Once the line with "Click the candlestick" is found in the data, output it and each following line exactly, up to and including the line with "Open the ellipsis", and nothing before or after.

+---+

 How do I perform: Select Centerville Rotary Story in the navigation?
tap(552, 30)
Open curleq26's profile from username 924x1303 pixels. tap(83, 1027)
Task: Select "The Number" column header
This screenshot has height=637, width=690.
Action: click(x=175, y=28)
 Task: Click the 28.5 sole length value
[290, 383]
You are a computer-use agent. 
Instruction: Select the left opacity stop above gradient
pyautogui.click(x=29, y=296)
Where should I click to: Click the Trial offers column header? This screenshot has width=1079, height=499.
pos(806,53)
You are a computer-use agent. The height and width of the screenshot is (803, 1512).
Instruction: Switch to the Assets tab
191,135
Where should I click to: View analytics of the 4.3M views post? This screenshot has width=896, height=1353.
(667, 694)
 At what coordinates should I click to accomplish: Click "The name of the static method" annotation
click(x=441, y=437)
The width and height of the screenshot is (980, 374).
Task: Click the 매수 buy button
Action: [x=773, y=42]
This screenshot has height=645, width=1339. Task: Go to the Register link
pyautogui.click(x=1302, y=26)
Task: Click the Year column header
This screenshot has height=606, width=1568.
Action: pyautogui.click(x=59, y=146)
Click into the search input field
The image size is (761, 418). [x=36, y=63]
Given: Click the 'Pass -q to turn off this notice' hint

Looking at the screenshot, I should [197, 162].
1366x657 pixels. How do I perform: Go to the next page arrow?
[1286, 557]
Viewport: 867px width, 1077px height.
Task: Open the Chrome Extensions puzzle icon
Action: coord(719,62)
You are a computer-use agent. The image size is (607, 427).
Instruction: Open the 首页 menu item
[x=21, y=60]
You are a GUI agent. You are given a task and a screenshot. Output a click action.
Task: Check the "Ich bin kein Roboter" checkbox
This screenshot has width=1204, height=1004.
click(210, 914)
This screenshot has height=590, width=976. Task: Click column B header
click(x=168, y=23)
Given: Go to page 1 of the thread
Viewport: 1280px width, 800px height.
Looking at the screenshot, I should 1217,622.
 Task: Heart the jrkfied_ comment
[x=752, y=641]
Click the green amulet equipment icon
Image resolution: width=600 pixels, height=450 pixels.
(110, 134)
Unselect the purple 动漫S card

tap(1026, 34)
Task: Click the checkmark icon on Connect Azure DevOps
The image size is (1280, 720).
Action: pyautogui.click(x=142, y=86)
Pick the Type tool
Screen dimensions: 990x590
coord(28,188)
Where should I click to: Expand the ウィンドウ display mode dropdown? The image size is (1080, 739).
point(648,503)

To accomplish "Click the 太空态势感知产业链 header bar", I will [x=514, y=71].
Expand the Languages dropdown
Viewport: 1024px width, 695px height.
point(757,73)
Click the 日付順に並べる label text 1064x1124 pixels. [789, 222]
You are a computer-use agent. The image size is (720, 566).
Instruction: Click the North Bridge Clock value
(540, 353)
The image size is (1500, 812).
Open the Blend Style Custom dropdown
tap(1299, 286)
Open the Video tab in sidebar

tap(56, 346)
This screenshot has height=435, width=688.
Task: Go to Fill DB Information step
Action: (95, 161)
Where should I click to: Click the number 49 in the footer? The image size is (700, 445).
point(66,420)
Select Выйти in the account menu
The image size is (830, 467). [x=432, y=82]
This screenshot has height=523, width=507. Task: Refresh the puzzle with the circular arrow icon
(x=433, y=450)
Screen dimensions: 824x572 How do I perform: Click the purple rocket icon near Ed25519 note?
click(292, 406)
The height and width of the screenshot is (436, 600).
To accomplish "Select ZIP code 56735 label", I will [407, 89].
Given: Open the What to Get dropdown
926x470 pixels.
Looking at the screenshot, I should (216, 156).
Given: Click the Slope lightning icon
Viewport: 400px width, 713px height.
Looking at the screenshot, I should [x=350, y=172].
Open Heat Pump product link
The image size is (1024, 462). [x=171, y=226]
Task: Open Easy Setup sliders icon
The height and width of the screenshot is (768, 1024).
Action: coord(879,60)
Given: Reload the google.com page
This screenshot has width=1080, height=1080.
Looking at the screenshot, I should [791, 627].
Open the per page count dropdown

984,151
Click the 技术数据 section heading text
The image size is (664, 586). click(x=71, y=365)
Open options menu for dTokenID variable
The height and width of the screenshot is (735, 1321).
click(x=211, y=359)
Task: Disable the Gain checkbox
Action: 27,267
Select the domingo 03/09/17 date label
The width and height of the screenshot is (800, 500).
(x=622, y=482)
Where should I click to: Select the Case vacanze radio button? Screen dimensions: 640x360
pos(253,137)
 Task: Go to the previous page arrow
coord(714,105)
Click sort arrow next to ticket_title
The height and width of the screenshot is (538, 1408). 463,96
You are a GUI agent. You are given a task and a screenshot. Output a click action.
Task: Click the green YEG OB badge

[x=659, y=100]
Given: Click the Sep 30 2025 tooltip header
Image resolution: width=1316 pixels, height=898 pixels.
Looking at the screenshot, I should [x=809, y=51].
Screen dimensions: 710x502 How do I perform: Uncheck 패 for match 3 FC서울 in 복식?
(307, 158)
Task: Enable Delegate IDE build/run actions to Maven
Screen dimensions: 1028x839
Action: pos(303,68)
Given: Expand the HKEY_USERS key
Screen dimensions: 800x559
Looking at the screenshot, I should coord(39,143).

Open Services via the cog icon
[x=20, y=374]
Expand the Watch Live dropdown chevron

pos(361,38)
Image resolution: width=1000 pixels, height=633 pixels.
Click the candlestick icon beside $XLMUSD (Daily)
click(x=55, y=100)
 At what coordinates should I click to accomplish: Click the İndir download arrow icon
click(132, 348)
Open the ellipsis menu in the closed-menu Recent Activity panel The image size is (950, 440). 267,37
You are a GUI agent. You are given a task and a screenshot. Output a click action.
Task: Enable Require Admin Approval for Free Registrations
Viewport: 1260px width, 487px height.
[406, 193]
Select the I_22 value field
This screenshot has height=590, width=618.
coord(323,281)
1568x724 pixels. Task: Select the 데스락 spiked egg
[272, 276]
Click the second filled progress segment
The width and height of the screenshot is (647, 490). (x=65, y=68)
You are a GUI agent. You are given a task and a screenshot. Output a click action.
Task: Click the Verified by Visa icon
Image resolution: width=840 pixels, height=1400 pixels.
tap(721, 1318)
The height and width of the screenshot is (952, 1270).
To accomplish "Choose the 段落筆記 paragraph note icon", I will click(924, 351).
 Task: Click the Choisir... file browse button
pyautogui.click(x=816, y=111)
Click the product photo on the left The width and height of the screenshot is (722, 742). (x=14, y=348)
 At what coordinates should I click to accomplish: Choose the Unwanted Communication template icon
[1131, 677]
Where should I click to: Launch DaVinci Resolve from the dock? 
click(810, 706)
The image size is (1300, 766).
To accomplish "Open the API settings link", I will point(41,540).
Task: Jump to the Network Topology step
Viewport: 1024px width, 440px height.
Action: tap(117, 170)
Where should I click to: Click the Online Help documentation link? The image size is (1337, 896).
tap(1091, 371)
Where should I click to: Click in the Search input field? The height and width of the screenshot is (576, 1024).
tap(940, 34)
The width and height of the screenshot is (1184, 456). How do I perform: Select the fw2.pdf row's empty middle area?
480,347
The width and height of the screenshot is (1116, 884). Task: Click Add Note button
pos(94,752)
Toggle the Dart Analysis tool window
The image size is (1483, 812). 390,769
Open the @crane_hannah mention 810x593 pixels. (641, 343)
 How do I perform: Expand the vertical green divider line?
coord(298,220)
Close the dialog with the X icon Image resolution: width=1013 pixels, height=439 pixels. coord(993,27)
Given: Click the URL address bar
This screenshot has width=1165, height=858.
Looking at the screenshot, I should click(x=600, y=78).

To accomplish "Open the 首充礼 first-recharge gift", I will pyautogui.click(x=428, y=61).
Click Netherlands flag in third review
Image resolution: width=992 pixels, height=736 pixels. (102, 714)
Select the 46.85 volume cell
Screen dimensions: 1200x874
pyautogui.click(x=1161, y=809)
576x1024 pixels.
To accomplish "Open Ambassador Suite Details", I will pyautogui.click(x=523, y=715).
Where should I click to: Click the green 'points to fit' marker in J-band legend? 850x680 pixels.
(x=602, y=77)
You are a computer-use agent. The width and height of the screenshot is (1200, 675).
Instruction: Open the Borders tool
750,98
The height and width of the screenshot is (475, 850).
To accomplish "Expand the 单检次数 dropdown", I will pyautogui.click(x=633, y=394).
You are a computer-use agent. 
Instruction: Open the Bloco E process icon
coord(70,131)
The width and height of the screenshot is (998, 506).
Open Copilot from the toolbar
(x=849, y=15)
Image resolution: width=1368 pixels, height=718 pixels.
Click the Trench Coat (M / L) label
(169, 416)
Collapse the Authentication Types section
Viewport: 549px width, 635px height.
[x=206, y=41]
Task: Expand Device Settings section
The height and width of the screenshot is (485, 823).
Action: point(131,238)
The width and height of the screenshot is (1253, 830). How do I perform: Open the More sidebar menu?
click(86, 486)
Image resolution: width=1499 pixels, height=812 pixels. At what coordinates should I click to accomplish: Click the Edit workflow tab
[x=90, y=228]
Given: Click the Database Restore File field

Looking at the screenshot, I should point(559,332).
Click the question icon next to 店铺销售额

+---+

Solution to the problem
Click the candlestick icon beside $XLMUSD (Daily)
click(x=55, y=100)
 At what coordinates should I click to accomplish: Click the İndir download arrow icon
click(132, 348)
Open the ellipsis menu in the closed-menu Recent Activity panel The image size is (950, 440). 267,37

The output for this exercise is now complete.